Santa went to every kid’s house, as I understood it. The only reason Santa wouldn’t go to your house and leave presents was if you were a bad boy. Parents leverage Santa to get kids to behave. Works, too! I was one respectful and compliant child as Christmas approached. No Elf-on-a-Shelf bullshit. Santa knew! Like he was omniscient. 

Really twisted parents would hit you with, “If you don’t behave, I’ll call Santa right now!” Kids were like, Oh shit! Mom has Santa’s number?!?! (My parents never did that to me. Doug may have.) 

Peter was a really good kid. He did all that religious stuff and never complained. And obedient? He made sure he was home on time, every time. The kid never got grounded. He was exactly the kind of kid Santa visits. So what gives?

Greg explained that Santa didn’t go to Peter’s house because “Santa doesn’t like Jews.” 

I asked Mom. I didn’t have to tell her Greg said it. She knew. And I knew what was coming: “You are not to play with that boy!” That happened … a lot. 

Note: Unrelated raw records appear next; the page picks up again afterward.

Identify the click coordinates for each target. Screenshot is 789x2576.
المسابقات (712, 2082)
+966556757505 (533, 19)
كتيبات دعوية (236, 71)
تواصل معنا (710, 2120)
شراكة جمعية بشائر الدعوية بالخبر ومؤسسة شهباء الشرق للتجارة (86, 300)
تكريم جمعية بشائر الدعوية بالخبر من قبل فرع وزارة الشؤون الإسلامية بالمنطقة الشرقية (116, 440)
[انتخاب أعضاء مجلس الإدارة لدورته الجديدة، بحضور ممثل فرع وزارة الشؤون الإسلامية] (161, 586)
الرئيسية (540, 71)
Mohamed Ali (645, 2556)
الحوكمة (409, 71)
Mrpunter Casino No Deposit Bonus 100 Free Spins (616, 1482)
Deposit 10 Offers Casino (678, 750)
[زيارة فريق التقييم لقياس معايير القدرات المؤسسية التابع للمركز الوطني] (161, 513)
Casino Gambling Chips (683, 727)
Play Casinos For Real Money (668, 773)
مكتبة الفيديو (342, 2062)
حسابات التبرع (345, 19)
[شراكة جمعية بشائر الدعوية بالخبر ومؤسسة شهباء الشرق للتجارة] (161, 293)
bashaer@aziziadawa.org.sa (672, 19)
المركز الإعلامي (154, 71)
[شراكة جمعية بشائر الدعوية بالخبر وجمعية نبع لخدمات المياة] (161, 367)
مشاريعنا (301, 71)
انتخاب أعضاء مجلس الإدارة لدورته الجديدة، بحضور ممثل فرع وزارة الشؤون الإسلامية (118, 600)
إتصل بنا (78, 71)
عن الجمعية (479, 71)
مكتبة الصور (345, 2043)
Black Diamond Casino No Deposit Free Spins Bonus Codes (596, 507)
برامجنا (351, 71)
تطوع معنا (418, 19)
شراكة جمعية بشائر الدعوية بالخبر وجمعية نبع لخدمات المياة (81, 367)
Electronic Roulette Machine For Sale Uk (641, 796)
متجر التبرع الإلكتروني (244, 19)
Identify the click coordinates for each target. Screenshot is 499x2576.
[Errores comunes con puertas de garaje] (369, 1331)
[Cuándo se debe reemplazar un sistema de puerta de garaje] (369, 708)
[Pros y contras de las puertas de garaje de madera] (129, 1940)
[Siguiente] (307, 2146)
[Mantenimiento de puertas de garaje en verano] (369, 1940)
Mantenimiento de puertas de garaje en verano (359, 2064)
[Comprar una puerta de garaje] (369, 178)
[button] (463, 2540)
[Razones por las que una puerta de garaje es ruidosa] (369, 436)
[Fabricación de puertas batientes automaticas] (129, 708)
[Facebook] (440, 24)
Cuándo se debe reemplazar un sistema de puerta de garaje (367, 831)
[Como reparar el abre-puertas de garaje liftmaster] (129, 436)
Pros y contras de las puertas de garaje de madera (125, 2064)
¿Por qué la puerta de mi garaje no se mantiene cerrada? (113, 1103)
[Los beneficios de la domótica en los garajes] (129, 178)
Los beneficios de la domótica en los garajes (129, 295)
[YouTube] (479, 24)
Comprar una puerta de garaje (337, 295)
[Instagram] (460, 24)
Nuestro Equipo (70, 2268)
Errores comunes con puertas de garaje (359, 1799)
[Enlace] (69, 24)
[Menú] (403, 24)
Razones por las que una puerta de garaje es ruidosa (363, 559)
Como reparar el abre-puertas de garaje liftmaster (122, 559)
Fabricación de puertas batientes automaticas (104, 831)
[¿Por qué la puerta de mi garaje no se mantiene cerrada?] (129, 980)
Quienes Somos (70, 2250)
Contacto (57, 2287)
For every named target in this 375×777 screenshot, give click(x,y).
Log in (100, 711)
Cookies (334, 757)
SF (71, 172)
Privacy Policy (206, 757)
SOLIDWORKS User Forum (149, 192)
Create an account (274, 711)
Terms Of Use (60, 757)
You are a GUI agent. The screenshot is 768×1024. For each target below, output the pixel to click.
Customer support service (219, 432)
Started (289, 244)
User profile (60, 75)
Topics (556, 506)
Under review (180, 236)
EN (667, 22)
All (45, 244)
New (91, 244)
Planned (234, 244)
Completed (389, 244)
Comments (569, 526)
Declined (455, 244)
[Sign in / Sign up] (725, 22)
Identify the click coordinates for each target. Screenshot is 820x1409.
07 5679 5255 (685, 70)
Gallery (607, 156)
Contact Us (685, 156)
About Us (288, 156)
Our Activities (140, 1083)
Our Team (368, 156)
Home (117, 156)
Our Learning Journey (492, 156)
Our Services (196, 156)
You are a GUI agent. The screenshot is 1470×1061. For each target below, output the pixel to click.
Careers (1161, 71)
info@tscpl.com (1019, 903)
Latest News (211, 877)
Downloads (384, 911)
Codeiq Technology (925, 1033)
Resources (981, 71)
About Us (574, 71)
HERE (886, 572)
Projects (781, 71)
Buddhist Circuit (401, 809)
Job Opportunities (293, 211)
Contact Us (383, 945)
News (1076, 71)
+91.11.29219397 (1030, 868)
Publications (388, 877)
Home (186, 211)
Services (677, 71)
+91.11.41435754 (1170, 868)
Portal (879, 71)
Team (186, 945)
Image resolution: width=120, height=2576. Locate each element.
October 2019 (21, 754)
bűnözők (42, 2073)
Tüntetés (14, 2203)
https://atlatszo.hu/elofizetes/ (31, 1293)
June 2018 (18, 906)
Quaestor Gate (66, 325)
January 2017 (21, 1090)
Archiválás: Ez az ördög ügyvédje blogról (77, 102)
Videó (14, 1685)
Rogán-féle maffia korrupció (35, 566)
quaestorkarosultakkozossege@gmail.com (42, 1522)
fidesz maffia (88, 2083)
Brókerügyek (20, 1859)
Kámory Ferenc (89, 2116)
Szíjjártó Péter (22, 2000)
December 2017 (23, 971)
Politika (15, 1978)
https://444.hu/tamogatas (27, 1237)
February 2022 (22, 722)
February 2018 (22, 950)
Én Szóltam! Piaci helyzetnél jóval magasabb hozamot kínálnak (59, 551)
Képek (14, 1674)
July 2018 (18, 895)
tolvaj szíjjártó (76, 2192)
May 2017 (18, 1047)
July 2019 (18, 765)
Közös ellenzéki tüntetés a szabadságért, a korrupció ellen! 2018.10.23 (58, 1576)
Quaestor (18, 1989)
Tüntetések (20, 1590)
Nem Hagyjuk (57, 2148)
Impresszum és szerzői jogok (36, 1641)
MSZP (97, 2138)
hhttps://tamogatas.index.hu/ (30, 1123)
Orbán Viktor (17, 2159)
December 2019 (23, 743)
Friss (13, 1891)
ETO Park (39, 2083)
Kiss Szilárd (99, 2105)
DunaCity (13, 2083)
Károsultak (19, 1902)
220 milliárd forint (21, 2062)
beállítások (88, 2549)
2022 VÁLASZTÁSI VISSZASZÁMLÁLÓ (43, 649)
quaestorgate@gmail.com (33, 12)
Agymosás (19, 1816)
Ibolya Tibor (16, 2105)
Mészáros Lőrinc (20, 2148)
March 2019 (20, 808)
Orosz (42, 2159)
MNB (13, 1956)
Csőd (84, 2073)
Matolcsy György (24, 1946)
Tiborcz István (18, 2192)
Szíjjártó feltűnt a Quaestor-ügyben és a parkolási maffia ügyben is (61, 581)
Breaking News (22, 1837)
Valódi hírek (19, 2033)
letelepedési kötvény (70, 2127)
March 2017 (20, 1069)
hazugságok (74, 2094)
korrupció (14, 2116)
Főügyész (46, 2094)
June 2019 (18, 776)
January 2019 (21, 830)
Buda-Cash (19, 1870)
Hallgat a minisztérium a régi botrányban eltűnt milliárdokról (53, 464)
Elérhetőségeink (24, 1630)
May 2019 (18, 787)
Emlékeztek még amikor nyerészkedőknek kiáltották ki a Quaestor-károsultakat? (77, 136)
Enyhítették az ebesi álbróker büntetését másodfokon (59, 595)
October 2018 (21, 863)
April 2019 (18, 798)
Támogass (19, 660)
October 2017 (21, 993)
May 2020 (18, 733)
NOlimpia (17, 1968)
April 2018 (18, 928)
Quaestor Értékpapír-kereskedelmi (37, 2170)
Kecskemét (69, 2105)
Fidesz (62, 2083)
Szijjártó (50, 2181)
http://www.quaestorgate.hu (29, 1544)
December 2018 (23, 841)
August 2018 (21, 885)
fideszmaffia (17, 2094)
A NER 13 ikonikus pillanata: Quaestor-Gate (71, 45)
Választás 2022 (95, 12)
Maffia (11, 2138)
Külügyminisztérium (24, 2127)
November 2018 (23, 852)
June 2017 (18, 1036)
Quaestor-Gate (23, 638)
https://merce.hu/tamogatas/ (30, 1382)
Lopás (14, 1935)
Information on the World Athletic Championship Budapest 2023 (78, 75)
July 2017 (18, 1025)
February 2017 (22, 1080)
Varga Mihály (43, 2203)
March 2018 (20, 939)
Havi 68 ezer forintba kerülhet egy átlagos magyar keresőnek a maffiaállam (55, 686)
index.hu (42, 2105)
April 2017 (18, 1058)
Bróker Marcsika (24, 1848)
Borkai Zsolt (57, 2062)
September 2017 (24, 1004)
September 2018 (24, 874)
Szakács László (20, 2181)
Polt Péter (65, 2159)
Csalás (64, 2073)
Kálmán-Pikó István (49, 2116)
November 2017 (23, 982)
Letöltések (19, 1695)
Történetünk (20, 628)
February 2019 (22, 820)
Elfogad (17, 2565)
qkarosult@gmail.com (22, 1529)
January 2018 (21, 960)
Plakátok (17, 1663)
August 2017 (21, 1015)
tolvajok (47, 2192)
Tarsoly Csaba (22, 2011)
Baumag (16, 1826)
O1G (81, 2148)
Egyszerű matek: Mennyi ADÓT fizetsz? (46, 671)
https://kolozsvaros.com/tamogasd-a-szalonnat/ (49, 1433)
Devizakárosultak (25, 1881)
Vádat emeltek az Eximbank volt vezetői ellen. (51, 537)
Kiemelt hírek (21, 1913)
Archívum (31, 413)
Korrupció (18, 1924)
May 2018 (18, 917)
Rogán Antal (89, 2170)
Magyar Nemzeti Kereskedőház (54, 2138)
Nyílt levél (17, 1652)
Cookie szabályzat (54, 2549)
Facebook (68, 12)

Mom assured me, Santa loves everyone. But he only comes to the houses where people believe in him. Like a Santa gospel. Peter’s family’s faith—the Jewish faith—doesn’t believe in Santa. But Christians, like us … we do. And I should tell you, I wasn’t the least bit confused by this. Made all the sense in the world to me. But damn! I’d be missing Greg for a while. And his yard. Mostly his yard.